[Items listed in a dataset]

# # #

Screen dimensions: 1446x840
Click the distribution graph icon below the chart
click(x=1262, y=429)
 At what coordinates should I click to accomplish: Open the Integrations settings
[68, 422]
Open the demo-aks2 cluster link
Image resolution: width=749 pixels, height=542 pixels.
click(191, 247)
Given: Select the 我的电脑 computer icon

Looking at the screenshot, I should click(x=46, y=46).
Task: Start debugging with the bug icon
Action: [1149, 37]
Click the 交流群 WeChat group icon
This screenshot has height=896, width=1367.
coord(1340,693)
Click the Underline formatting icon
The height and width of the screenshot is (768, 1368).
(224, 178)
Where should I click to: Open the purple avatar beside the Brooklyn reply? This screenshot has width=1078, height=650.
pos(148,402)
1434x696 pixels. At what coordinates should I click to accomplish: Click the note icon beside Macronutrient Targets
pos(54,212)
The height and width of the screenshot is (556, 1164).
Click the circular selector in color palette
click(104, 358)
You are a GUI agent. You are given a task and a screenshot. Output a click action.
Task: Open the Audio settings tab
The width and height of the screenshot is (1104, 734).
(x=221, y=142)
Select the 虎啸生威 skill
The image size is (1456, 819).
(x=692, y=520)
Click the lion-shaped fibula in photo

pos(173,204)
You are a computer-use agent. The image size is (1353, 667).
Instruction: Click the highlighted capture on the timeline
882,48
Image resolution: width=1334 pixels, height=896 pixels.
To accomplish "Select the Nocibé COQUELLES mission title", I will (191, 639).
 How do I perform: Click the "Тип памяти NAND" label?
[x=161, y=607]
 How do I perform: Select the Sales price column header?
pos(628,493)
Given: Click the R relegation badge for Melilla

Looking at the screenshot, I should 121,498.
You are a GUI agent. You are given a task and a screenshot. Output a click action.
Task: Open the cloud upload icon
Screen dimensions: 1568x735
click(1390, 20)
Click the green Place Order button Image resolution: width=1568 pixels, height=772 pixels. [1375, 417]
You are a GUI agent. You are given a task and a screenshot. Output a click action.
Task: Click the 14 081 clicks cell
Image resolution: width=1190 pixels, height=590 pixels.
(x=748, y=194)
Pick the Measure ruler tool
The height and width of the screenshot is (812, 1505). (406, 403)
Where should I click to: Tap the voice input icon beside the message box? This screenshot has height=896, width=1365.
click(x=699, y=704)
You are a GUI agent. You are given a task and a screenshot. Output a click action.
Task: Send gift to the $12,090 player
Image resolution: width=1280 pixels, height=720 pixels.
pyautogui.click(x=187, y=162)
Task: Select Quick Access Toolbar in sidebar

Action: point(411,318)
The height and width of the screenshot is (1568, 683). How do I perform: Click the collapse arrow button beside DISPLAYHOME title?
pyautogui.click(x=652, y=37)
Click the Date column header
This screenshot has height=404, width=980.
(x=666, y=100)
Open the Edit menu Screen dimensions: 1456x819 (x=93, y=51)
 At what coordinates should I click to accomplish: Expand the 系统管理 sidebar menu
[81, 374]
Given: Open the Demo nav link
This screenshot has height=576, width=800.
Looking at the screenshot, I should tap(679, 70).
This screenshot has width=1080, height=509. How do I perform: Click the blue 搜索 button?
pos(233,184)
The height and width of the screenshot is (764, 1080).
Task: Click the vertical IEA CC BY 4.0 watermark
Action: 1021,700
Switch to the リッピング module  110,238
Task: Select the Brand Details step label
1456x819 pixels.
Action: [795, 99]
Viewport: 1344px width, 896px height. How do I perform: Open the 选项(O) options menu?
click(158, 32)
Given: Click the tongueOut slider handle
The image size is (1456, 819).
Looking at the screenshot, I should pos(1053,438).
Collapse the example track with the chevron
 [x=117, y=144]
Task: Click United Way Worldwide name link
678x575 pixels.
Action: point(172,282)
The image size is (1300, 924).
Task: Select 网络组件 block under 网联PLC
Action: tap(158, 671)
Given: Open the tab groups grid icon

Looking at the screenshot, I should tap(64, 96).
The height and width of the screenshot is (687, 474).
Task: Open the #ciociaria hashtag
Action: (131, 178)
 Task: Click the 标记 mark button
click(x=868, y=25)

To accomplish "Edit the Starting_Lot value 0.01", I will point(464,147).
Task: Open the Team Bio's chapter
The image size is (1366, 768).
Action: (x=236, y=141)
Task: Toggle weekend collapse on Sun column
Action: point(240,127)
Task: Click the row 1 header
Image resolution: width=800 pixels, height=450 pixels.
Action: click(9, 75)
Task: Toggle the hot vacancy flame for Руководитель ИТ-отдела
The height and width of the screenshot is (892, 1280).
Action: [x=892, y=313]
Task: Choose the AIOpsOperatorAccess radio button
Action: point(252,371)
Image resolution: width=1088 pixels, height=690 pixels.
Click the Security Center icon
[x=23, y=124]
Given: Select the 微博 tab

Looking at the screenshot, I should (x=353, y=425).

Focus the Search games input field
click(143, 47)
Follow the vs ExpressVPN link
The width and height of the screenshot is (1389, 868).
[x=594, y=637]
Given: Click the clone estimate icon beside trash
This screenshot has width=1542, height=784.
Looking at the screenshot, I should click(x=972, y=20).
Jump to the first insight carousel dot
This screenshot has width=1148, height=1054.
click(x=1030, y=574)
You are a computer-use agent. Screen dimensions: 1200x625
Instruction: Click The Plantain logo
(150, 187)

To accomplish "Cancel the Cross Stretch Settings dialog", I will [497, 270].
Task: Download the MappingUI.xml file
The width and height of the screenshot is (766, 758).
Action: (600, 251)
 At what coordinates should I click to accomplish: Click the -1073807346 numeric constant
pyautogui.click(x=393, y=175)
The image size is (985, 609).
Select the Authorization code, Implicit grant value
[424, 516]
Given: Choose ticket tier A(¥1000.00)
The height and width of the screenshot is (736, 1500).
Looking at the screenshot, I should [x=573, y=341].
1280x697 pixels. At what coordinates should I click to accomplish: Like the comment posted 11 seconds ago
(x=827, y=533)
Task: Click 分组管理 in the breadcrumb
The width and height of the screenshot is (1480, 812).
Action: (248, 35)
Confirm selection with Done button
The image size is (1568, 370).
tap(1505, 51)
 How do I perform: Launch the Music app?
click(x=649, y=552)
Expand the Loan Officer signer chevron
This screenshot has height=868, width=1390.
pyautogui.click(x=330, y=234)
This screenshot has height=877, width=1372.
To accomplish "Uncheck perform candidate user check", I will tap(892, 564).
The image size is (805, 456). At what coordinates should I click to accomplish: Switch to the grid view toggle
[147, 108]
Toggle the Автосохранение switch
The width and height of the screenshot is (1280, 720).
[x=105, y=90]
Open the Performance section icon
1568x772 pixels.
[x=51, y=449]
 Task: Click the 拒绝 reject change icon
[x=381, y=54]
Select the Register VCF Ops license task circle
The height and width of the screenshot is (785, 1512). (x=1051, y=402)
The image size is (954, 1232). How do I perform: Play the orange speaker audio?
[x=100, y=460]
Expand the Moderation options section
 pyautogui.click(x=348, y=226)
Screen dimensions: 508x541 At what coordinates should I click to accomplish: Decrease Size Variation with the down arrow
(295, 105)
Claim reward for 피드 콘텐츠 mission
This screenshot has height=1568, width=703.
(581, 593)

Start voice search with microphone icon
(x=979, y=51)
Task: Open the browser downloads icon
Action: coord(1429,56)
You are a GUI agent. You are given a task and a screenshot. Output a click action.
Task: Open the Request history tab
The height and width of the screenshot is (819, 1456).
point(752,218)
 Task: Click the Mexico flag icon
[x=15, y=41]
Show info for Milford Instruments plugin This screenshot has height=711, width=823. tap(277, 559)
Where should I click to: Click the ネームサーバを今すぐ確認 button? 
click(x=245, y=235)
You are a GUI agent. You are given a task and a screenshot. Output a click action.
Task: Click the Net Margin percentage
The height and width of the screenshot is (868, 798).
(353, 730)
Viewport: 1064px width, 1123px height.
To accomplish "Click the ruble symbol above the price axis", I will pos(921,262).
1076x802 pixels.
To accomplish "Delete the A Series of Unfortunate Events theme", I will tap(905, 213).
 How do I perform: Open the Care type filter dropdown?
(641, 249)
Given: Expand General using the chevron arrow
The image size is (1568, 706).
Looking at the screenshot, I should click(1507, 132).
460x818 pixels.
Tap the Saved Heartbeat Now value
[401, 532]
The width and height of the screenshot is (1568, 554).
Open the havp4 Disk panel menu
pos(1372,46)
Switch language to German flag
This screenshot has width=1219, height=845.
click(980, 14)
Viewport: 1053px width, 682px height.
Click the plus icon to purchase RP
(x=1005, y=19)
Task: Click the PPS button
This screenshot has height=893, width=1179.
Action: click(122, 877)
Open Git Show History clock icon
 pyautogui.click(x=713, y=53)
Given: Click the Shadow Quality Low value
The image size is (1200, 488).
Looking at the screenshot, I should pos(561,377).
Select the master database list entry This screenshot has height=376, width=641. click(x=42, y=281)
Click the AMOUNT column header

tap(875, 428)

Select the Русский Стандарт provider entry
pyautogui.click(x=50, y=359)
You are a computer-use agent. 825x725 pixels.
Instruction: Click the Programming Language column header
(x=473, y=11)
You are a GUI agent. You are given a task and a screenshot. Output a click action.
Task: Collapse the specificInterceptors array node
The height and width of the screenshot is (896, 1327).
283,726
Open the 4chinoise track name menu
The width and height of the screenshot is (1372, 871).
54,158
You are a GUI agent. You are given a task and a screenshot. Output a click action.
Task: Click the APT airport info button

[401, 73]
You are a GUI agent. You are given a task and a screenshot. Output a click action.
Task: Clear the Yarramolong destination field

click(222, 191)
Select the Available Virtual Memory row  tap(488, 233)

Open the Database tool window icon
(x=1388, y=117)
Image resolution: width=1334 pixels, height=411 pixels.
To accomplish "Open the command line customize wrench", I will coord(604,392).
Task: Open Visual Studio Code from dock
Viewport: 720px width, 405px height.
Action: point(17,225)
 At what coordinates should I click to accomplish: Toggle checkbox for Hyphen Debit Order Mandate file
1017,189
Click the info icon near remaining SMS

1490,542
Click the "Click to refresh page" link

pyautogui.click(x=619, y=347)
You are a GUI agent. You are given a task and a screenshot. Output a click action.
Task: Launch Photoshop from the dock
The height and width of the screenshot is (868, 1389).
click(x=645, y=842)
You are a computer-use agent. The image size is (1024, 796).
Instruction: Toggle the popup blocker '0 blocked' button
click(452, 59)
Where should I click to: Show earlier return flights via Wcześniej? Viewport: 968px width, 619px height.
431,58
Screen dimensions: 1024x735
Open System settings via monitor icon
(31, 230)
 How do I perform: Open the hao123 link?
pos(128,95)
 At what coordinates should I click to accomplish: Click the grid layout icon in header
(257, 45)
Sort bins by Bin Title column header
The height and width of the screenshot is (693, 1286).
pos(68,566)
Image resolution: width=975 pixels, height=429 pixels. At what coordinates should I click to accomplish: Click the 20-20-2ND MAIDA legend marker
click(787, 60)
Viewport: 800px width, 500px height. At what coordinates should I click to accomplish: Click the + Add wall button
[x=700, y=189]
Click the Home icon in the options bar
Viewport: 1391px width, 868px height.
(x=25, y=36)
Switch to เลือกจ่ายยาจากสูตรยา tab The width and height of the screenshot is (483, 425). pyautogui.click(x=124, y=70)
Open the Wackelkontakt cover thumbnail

# # #

_Work to complete_
Rewrite the records as a Markdown table with the columns Row and Line. Begin at the line that contains "Viewport: 1344px width, 896px" and stop after the line that contains "[x=117, y=144]", leaving out blank lines.

_The completed task_
| Row | Line |
|---|---|
| 1 | Viewport: 1344px width, 896px height. How do I perform: Open the 选项(O) options menu? |
| 2 | click(158, 32) |
| 3 | Given: Click the tongueOut slider handle |
| 4 | The image size is (1456, 819). |
| 5 | Looking at the screenshot, I should pos(1053,438). |
| 6 | Collapse the example track with the chevron |
| 7 |  [x=117, y=144] |